* What you should do
Please work out how many lines in the entries contain "will", then give that number with nothing added.

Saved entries
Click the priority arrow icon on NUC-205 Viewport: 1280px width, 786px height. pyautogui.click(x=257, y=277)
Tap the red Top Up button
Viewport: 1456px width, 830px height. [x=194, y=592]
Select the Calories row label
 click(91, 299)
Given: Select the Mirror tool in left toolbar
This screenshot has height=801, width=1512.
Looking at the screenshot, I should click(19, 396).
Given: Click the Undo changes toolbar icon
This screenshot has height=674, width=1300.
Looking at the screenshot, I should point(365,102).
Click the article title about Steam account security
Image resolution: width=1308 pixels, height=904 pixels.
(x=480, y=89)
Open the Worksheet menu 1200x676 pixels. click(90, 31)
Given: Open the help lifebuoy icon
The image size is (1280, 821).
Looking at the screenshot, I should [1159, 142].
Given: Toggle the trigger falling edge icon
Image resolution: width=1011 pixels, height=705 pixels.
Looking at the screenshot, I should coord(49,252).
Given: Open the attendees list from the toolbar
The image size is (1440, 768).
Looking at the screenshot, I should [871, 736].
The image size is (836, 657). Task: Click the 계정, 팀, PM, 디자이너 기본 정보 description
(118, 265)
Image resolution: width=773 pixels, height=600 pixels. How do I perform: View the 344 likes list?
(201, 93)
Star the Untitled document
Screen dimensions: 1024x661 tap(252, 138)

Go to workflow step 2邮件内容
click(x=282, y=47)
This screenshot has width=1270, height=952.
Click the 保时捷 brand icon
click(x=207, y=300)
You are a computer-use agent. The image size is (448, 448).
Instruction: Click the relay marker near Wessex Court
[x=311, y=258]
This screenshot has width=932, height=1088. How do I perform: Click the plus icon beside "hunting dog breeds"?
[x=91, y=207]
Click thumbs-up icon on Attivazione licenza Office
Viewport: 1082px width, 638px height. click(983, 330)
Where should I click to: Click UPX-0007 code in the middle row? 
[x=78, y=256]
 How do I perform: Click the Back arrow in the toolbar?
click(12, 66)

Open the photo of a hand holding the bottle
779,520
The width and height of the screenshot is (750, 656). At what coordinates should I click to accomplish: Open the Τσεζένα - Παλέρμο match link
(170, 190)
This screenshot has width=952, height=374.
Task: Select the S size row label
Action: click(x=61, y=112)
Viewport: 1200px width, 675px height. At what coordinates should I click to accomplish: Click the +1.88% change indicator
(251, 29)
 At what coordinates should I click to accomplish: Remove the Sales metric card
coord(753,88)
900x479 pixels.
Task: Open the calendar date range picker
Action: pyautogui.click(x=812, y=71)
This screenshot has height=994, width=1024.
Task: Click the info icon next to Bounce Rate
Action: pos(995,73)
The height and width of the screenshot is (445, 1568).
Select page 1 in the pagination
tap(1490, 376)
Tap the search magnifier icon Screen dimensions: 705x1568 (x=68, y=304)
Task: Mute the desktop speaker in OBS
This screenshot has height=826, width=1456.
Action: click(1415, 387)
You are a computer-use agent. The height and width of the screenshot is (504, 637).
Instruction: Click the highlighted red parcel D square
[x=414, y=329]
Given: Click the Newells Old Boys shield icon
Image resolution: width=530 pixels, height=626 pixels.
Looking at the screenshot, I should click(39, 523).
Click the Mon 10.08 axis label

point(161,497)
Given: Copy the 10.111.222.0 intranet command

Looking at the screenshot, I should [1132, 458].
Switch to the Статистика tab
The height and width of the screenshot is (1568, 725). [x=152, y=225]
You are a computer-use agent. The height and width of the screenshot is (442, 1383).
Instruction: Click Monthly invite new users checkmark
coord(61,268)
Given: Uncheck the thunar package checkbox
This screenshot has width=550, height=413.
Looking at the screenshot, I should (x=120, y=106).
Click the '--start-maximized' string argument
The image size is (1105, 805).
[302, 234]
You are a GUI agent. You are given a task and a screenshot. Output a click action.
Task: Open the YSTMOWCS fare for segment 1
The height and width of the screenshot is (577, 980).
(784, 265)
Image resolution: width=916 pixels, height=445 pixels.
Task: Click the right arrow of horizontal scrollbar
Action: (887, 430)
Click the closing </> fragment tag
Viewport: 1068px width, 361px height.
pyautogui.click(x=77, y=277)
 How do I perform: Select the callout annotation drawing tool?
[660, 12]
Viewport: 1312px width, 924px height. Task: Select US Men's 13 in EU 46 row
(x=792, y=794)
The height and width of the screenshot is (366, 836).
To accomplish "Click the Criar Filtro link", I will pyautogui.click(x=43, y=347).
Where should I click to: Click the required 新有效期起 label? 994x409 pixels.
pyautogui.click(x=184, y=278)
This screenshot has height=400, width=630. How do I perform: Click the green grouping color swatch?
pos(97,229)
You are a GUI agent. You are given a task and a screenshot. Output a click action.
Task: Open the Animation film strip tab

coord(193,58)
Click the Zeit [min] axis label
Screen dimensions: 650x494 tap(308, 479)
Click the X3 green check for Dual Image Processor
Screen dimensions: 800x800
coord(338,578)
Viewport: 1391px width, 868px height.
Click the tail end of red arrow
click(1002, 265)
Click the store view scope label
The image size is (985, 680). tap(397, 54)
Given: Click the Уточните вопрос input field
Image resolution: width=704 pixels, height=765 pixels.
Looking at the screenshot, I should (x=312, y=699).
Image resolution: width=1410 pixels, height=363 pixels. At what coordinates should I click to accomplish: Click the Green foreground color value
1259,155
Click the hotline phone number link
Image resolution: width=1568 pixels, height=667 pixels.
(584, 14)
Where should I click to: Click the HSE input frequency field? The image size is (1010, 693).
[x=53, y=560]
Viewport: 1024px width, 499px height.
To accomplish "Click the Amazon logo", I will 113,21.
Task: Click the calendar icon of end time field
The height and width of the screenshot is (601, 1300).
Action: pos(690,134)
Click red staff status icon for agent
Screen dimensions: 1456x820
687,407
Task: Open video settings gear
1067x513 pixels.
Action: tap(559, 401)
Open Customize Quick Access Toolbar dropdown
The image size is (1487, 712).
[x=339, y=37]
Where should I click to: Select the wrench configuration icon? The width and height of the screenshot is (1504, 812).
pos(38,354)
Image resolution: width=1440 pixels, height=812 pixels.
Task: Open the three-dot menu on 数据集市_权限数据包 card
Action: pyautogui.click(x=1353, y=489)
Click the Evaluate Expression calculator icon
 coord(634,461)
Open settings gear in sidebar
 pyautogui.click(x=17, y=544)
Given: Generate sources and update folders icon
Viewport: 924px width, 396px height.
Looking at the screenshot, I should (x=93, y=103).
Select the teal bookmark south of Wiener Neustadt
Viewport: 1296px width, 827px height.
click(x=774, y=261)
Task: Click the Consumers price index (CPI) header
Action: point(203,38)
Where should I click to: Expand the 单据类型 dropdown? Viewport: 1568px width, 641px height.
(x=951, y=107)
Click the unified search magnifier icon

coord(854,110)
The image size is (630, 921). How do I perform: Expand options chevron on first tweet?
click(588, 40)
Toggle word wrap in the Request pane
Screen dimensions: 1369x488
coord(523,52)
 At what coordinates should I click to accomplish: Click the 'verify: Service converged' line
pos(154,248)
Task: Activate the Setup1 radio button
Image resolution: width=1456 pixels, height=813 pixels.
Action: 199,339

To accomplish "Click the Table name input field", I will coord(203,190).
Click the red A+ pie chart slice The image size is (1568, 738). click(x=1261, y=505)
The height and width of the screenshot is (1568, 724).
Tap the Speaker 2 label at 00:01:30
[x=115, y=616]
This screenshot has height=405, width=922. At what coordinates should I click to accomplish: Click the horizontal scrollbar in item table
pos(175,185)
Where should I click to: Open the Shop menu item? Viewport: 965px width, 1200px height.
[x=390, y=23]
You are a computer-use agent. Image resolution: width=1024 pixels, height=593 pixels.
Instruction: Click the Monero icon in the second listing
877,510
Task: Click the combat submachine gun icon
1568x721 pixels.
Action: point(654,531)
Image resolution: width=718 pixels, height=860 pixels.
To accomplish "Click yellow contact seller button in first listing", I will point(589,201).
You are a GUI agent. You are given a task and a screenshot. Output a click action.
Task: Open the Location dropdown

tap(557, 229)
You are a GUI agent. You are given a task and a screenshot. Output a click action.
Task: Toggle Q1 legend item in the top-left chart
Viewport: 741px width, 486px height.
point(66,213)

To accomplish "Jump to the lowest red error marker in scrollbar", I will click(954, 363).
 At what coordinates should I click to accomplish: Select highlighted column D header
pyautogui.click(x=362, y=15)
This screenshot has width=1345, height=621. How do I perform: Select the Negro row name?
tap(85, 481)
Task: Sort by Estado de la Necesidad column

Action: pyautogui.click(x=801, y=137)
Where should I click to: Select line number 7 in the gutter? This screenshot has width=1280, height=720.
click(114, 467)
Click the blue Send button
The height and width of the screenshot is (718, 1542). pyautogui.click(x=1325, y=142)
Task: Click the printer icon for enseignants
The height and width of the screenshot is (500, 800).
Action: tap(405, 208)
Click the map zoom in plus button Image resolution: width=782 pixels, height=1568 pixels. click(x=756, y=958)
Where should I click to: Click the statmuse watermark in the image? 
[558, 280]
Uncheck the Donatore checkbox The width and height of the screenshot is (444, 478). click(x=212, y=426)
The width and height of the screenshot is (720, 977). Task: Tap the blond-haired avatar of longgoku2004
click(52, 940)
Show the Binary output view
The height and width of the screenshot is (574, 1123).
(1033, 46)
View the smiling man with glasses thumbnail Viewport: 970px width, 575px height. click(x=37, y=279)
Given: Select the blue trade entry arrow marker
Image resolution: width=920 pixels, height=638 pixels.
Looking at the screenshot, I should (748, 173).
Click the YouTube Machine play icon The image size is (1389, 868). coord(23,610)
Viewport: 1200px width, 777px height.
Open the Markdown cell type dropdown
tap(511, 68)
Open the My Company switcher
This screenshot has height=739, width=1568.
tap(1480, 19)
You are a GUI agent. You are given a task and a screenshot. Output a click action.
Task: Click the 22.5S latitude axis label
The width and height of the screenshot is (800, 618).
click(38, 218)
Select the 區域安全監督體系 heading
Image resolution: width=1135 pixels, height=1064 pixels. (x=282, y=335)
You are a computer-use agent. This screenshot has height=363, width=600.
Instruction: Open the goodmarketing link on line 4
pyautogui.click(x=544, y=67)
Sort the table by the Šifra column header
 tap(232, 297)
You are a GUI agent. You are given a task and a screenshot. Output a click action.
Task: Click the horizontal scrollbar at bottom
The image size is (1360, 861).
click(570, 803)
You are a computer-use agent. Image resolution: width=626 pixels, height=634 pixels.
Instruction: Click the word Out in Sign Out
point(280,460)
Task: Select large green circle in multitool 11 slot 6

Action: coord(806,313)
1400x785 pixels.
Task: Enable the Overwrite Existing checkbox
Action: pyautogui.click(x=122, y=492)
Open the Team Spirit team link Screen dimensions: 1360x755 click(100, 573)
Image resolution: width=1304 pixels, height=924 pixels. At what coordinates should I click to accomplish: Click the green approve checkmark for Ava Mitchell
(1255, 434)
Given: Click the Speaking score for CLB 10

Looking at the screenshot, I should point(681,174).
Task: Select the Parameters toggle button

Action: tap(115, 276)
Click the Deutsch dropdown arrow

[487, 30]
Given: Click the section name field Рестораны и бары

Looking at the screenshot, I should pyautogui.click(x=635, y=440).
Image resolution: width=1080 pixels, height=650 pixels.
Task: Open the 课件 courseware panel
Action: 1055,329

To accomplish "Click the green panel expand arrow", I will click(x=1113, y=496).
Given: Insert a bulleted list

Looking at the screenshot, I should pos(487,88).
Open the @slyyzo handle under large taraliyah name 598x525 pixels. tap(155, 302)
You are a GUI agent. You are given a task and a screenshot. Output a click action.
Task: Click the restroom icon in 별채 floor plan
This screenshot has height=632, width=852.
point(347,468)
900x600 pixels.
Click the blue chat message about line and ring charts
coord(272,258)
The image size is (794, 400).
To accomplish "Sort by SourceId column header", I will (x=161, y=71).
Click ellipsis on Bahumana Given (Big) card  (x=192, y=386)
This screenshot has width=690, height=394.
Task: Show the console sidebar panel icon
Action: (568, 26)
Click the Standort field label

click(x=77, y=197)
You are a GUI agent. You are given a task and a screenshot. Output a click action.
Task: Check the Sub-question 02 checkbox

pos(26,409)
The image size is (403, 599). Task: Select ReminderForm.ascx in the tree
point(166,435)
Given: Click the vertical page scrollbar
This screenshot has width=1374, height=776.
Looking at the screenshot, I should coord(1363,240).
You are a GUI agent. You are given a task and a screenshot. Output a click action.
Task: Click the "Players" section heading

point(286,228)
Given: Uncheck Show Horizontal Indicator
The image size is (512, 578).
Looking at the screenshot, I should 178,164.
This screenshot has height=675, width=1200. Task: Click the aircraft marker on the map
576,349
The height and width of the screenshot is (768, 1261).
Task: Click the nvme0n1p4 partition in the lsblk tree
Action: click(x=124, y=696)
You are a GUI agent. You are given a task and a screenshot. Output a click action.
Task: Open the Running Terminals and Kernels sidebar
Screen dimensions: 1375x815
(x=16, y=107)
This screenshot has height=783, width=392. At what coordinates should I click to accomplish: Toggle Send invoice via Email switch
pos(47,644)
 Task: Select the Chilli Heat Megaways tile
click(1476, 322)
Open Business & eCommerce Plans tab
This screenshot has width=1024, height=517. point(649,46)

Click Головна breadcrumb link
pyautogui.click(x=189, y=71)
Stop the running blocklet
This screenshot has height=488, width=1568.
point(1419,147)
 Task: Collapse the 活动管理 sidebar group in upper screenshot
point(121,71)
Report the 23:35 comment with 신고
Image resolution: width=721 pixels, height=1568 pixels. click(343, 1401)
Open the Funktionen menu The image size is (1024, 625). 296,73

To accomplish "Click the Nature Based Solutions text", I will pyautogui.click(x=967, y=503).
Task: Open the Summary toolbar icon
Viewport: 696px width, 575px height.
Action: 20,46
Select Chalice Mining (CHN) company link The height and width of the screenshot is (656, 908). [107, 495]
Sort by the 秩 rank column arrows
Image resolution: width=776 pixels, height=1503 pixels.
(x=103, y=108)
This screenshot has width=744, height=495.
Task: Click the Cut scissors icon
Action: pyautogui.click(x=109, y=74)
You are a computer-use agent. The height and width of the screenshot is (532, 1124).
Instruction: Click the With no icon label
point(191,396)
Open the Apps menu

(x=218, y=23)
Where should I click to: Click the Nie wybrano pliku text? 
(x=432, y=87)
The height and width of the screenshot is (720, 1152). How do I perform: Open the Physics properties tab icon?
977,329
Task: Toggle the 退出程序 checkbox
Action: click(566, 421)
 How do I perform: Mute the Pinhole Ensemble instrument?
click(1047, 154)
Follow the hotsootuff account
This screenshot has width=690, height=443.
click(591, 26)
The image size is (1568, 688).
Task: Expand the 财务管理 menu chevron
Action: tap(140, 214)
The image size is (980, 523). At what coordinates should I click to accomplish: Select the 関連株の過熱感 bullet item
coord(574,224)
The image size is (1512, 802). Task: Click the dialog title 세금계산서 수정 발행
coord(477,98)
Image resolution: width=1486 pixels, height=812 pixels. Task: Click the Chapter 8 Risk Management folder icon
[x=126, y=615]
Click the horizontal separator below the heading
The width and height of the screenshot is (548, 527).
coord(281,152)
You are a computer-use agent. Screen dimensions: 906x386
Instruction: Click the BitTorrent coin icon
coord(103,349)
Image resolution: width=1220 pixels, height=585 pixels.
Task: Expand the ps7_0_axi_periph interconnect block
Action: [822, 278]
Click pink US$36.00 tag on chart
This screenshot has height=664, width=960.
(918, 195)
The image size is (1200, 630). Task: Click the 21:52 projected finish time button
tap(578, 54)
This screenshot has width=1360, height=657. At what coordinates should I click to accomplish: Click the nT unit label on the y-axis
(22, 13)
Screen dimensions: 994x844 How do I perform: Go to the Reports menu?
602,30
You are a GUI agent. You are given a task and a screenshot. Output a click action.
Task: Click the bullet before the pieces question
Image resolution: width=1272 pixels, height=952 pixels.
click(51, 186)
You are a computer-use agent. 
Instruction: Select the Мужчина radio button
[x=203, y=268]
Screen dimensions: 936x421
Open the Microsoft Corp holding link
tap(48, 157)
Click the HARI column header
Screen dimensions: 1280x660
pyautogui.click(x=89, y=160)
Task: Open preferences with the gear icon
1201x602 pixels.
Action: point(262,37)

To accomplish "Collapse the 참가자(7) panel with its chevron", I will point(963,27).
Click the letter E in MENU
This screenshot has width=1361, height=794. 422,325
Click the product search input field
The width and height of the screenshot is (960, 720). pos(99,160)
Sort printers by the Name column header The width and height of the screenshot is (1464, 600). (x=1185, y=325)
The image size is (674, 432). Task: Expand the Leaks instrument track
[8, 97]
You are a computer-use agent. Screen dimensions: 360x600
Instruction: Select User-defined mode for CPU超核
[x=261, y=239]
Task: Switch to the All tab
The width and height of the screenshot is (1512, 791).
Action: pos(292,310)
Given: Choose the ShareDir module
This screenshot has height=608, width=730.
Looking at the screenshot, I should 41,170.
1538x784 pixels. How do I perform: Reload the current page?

* Exercise output
9